Effects of Chronic Treatment of Rats with Dopamine Receptor Drugs on the Post-Translational Processing of Beta-Endorphin in the Neurointermediate Lobe of the Pituitary Gland

Abstract

To investigate whether chronic changes in the activity of proopiomelanocortin cells in the neurointermediate lobe (NIL) of the pituitary gland are associated with changes in the enzymatic processing of β‐endorphin (βE), the effects of treatment of rats with the dopamine receptor antagonist haloperidol or the dopamine receptor agonist bromocriptine (2.5 mg.kg⁻¹ sc, once daily for 21 days) were studied on the content of βE‐related peptides in the NIL and on the release of these peptides from NILs in an in vitro superfusion system. Treatment with haloperidol increased, and with bromocriptine decreased the tissue content and the release of N^α‐acetyl‐, β‐, γ‐ and α‐endorphin‐immunoreactivity (AcE‐, βE‐, γE, and αE‐IR).

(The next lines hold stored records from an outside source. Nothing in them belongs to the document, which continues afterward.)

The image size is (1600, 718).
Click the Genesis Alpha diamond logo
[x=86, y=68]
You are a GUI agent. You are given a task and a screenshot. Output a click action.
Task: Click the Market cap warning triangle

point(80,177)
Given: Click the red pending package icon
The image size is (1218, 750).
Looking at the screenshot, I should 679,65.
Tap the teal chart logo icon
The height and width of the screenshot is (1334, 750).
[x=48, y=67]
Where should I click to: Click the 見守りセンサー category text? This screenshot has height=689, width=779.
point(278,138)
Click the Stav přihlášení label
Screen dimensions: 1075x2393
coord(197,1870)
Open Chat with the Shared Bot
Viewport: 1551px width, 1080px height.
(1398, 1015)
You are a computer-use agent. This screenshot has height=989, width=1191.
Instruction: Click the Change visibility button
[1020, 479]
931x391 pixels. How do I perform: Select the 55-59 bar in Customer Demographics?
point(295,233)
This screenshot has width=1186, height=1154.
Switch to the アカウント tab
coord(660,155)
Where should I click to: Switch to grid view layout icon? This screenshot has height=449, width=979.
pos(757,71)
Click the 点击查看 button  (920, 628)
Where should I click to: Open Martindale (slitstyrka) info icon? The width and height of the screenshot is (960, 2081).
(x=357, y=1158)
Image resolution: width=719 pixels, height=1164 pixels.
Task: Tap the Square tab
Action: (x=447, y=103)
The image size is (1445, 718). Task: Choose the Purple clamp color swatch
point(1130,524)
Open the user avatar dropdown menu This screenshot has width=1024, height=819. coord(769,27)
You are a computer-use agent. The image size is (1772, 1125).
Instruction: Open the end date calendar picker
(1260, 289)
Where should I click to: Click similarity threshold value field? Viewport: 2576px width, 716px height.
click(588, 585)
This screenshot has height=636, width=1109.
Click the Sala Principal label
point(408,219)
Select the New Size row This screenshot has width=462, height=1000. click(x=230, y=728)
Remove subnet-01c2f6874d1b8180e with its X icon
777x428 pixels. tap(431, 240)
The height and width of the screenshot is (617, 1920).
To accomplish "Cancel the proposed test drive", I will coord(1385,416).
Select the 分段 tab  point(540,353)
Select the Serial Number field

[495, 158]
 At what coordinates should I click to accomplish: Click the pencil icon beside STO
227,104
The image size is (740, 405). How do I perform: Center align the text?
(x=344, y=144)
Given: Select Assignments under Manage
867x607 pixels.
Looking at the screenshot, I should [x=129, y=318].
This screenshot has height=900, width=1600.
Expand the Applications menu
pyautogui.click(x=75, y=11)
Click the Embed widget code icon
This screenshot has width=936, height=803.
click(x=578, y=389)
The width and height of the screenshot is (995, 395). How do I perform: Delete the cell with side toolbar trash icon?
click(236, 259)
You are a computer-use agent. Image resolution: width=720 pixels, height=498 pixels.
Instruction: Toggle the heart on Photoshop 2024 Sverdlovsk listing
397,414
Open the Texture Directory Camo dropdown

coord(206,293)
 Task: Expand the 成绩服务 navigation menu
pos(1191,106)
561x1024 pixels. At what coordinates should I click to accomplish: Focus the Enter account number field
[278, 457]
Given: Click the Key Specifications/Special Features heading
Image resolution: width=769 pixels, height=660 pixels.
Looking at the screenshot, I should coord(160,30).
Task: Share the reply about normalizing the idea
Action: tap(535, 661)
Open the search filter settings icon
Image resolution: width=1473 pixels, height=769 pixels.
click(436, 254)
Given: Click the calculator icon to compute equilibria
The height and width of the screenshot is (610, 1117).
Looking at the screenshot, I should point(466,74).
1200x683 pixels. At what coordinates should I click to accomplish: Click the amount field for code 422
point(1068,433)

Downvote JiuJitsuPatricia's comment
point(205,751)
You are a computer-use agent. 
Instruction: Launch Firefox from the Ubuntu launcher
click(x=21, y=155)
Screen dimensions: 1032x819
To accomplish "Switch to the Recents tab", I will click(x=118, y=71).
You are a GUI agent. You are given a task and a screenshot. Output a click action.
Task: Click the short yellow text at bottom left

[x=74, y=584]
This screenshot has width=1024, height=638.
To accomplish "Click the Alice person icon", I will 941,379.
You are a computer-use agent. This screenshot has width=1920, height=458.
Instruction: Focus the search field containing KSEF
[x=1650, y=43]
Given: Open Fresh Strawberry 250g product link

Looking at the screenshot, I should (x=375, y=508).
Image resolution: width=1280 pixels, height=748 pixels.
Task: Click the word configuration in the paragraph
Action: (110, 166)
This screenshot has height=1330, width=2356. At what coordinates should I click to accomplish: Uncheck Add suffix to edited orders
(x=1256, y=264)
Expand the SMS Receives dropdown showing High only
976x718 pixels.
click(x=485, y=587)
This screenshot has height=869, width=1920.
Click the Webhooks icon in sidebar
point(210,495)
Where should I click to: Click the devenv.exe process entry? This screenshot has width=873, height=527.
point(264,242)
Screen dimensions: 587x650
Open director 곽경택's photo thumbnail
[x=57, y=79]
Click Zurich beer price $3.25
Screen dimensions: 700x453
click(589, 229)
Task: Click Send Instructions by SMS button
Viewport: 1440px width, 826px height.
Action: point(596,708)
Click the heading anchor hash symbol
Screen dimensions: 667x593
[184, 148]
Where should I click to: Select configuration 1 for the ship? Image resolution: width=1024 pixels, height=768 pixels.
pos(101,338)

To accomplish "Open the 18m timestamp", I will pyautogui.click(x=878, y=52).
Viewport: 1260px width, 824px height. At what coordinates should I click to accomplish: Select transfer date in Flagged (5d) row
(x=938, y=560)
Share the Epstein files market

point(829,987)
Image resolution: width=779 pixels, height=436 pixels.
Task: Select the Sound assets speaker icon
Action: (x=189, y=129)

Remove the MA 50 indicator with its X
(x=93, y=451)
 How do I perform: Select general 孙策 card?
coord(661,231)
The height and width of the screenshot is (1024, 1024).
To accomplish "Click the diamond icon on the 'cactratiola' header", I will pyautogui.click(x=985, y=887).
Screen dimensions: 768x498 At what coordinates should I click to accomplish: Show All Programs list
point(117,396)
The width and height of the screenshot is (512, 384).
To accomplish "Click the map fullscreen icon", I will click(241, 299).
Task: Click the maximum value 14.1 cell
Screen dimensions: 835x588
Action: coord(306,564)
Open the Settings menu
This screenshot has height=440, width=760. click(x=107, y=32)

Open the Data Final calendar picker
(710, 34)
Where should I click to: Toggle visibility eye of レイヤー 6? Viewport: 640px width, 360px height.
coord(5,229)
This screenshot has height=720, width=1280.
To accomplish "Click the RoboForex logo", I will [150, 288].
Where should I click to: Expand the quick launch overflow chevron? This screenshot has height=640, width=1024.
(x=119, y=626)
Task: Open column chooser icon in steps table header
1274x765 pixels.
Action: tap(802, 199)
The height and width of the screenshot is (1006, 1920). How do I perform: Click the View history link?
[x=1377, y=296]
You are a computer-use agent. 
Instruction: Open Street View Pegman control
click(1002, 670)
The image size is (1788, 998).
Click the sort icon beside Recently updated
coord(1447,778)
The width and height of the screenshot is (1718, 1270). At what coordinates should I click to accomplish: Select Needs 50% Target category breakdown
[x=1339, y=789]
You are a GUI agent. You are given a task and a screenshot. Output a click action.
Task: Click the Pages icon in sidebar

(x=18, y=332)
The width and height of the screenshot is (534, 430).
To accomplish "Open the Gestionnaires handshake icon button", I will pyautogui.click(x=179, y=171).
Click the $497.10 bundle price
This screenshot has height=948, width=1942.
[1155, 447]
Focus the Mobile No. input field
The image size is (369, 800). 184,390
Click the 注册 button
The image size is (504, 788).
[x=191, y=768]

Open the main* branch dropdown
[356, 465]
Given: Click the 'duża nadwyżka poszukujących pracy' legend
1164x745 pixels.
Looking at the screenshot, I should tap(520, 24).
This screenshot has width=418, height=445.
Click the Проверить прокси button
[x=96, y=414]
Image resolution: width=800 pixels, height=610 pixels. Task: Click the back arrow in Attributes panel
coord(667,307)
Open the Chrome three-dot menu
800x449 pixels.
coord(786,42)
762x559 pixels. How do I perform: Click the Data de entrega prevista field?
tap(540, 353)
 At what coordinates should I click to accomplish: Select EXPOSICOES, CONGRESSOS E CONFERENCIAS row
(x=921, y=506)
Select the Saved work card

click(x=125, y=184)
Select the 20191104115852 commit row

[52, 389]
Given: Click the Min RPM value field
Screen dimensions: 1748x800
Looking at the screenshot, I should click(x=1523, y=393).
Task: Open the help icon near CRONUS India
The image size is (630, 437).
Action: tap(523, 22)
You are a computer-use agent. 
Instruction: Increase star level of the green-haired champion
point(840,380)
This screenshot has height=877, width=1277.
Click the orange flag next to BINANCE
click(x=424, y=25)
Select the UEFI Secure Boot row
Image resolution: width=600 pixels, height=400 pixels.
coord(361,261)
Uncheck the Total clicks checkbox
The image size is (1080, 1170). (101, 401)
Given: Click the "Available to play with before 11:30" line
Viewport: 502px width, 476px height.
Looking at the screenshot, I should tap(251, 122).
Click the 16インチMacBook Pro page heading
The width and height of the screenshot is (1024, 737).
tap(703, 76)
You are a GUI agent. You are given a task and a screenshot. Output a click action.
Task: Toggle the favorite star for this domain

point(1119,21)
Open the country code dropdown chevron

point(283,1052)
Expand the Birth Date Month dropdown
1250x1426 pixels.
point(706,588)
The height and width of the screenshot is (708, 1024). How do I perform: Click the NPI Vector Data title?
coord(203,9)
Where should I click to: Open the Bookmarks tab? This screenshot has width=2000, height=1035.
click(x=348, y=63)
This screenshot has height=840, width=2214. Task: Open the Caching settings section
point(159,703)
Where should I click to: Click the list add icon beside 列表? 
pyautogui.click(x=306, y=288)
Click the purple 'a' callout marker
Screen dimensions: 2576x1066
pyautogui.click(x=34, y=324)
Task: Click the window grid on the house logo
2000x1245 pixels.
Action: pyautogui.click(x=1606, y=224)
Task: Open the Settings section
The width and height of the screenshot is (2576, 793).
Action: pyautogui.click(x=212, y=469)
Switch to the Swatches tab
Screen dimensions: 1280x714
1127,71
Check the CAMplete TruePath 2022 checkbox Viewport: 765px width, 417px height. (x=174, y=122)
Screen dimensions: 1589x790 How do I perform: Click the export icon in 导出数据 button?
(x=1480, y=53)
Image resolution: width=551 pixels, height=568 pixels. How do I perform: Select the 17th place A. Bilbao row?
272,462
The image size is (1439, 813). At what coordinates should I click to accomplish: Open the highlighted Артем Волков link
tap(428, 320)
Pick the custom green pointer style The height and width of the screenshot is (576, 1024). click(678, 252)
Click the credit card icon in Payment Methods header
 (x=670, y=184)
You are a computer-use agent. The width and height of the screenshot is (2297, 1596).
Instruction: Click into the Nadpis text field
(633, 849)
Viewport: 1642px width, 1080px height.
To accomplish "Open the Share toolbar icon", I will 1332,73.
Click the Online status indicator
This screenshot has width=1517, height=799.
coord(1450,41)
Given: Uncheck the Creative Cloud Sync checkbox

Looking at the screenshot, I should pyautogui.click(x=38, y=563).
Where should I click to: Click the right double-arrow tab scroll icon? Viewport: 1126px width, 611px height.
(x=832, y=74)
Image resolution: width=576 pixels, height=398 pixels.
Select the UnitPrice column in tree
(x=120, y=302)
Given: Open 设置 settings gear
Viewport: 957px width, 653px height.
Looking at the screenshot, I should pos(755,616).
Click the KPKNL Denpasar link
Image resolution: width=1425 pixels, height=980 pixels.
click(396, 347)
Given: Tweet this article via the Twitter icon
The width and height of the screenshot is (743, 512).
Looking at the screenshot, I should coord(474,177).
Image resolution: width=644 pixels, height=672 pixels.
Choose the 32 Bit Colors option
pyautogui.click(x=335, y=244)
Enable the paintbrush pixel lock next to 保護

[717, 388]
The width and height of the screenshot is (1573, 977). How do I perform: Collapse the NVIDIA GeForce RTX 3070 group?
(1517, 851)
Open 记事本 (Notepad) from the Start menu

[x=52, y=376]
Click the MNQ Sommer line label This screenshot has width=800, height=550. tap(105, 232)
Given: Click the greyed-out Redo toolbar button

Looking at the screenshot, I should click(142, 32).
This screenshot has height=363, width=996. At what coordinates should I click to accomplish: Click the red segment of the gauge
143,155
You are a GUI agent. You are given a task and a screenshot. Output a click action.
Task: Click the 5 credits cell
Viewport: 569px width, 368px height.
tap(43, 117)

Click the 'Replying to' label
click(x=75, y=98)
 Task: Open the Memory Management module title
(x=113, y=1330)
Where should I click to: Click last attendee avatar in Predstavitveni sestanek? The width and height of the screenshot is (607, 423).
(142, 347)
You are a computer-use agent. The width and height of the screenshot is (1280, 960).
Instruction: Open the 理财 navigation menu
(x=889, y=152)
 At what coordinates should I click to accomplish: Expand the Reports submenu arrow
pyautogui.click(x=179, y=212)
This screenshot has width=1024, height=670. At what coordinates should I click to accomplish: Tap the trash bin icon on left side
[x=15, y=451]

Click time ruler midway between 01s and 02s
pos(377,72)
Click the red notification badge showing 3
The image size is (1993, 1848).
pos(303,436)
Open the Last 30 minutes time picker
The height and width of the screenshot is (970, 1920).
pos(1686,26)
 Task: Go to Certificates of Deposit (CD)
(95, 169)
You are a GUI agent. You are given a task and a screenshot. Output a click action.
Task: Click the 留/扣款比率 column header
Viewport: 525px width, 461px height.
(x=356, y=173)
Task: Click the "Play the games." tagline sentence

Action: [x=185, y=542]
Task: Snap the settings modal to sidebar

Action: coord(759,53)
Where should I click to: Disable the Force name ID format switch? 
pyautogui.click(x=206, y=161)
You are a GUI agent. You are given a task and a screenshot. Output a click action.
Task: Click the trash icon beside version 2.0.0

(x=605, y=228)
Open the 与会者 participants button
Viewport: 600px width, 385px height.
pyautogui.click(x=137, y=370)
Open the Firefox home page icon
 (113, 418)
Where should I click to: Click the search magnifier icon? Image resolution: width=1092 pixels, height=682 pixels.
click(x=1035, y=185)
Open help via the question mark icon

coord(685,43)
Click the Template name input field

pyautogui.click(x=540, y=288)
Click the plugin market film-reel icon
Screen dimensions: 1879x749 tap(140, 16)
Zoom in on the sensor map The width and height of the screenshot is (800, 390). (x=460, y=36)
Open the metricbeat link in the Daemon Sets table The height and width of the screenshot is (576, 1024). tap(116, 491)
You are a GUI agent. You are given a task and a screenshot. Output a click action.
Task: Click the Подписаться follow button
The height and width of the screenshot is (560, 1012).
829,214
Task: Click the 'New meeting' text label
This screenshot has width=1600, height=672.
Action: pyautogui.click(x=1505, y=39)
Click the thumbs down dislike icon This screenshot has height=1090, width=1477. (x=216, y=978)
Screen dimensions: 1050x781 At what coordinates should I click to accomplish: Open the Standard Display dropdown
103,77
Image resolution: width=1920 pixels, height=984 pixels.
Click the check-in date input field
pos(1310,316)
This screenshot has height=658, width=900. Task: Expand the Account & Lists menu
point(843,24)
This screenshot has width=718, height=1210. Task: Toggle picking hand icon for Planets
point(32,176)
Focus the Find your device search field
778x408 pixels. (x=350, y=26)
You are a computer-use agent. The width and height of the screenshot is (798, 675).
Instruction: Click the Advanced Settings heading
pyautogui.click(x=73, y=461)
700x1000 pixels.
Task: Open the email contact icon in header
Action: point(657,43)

The endorphin‐IR was further characterized using reversed‐phase high‐performance liquid chromatography and specific radioimmunoassay systems, and the following peptides were identified: des‐tyrosine α‐endorphin (DTαE), αE, AcαE, γE, AcγE, βE‐(1–31), AcβE‐(1–31), AcβE‐(1–27), AcβE‐(1–26) and βE‐(1–26)/βE‐(1–27) (the latter peptides were not separated with the high‐performance liquid chromatography system used). Analysis of NIL superfusates indicated that all peptides found in the tissue were released in vitro. In addition, an as yet unidentified acetylated IR‐endorphin component was found which was not observed in extracts of NIL tissue, and therefore was probably formed during release. Following haloperidol treatment, the levels of all βE‐related peptides detected were increased in the tissues as well as superfusates, the increase in AcβE‐(1–27) being most and that in βE‐(1–26)/βE‐(1–27) least pronounced. Following bromocriptine treatment, the concentrations of all peptides in tissues and superfusates were decreased as compared to vehicle controls. The acetylated endorphins, in particular AcβE‐(1–27), were most affected and βE‐(1–26)/βE‐(1–27) least affected. The results indicate that chronic modulation of the synthesizing and secretory activity of proopiomelanocortin cells in the NIL is parallelled by changes in the enzymatic processing of βE.